ACTION ITEM: Every record below, from first to last: print it exactly as shown.

Stored records:

::::

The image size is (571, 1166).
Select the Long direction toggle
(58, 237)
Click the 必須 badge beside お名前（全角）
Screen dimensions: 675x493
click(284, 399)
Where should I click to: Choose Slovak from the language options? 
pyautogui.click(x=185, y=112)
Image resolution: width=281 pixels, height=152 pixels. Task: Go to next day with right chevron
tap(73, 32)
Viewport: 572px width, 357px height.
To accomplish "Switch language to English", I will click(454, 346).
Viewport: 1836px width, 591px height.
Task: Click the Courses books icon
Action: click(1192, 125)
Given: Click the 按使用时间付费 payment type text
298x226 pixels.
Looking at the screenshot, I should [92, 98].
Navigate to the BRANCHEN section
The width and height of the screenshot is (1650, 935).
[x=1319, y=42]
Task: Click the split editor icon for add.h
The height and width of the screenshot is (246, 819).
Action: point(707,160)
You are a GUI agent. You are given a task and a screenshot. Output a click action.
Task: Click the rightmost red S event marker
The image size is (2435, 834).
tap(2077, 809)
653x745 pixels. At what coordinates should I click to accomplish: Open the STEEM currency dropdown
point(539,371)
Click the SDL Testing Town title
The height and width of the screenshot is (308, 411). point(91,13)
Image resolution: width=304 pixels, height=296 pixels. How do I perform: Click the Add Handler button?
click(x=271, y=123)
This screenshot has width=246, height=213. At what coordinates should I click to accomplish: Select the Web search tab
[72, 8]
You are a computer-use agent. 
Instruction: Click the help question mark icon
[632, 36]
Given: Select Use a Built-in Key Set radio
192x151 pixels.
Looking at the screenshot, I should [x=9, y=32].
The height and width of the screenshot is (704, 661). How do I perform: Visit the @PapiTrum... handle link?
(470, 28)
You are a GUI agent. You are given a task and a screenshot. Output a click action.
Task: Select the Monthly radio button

::::

EXPECTED OUTPUT:
The image size is (571, 1166).
Select the Long direction toggle
(58, 237)
Click the 必須 badge beside お名前（全角）
Screen dimensions: 675x493
click(284, 399)
Where should I click to: Choose Slovak from the language options? 
pyautogui.click(x=185, y=112)
Image resolution: width=281 pixels, height=152 pixels. Task: Go to next day with right chevron
tap(73, 32)
Viewport: 572px width, 357px height.
To accomplish "Switch language to English", I will click(454, 346).
Viewport: 1836px width, 591px height.
Task: Click the Courses books icon
Action: click(1192, 125)
Given: Click the 按使用时间付费 payment type text
298x226 pixels.
Looking at the screenshot, I should [92, 98].
Navigate to the BRANCHEN section
The width and height of the screenshot is (1650, 935).
[x=1319, y=42]
Task: Click the split editor icon for add.h
The height and width of the screenshot is (246, 819).
Action: point(707,160)
You are a GUI agent. You are given a task and a screenshot. Output a click action.
Task: Click the rightmost red S event marker
The image size is (2435, 834).
tap(2077, 809)
653x745 pixels. At what coordinates should I click to accomplish: Open the STEEM currency dropdown
point(539,371)
Click the SDL Testing Town title
The height and width of the screenshot is (308, 411). point(91,13)
Image resolution: width=304 pixels, height=296 pixels. How do I perform: Click the Add Handler button?
click(x=271, y=123)
This screenshot has width=246, height=213. At what coordinates should I click to accomplish: Select the Web search tab
[72, 8]
You are a computer-use agent. 
Instruction: Click the help question mark icon
[632, 36]
Given: Select Use a Built-in Key Set radio
192x151 pixels.
Looking at the screenshot, I should [x=9, y=32].
The height and width of the screenshot is (704, 661). How do I perform: Visit the @PapiTrum... handle link?
(470, 28)
You are a GUI agent. You are given a task and a screenshot. Output a click action.
Task: Select the Monthly radio button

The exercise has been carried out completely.